Who holds the record for the highest percentage of runs in an a one-day international innings? asked Chris Bridgwater from London
You have to impose some sort of qualification here, otherwise the answer is Kris Srikkanth, who scored 100% of India's total - 1 not out in a score of 1 for 0 - against Sri Lanka in Mackay during the 1991-92 World Cup, in a match that was washed out after just two balls were bowled. If you count only completed innings (in which the side was bowled out) the highest percentage is 63.51%, by the New Zealander Andrew Jones, who made 47 out of 74 aganst Pakistan in Sharjah in May 1990. Relaxing the qualification a little, the leader is Viv Richards, who made 69.48% of West Indies' 272 for 9 against England at Old Trafford in 1984, when his personal contribution was 189 not out. For a full list, click here.
Which bowler has had most people stumped in Tests? asked Jim Bailey from Adelaide
The leader here is, not surprisingly perhaps, Test cricket's leading wicket-taker Muttiah Muralitharan, who lured 47 batsmen out of their ground to be stumped.
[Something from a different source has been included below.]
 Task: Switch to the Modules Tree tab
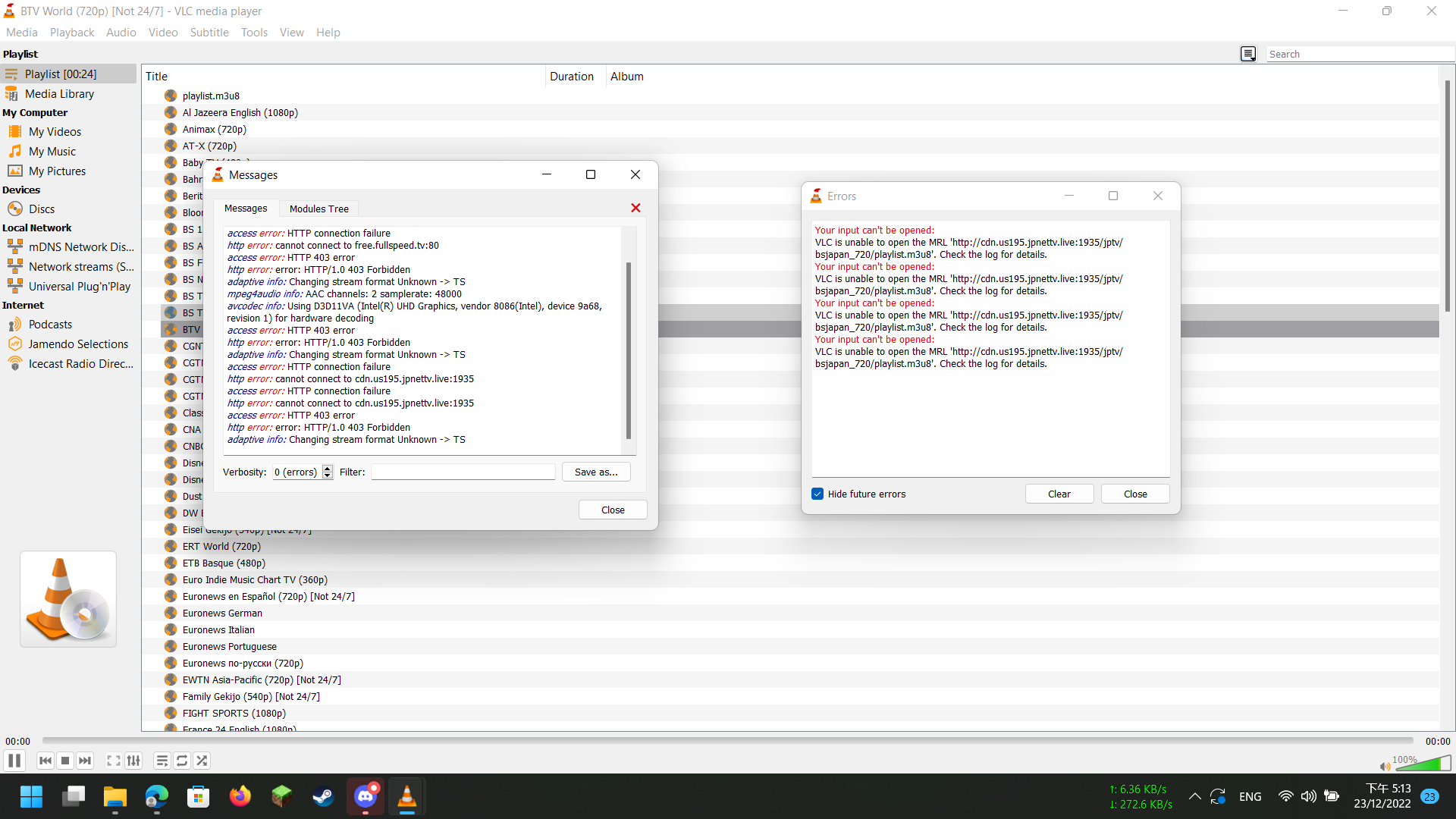tap(318, 209)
Next comes Shane Warne, with 36, and another Australian legspinner, Clarrie Grimmett, with 28. Grimmett took 216 wickets in all, and his percentage of stumpings (12.96%) has been bettered by bowlers with more than 100 wickets only by India's Fergie Gupte (20 out of 149 = 13.42%). But Grimmett's predecessor as Australia's legspinner, Arthur Mailey, took 99 Test wickets - 18 of them (18.18%) through stumpings. The only man with more than 50 Test wickets who boasts a higher percentage than that is the Pakistani slow left-armer Nasim-ul-Ghani, with 10 out of 52 dismissals (19.23%).
I noticed that Sairaj Bahutule is captain of Vidarbha at the age of 39. Who was the oldest player in the Ranji Trophy? asked Shripad from India
Sairaj Bahutule, who played two Tests for India in 2001, is still playing (and captaining) Vidarbha at 39 - and 41-year-old Sunil Joshi, another fringe Test player, turned out for Karnataka last year. But they both have rather a long way to go to break the Ranji Trophy record, which is held by the great CK Nayudu - he played his last Ranji match in 1956-57, when he was 61! Nayudu captained Uttar Pradesh in that year's quarter-final against eventual champions Bombay in Benares, and scored 52 in the second innings.
Morne Morkel made his one-day international debut for the African XI. Has anyone else done this? asked Vinay Mahant from New Zealand
It is rather unusual to make your official one-day international debut for a composite team, but you're right that Morne Morkel did so for the African XI in the Afro-Asia Cup in Bangalore in June 2007. But it had happened once before: two years previously, Dale Steyn - frequently Morkel's new-ball partner for South Africa these days - also made his ODI debut for the African XI, against Asia in Centurion.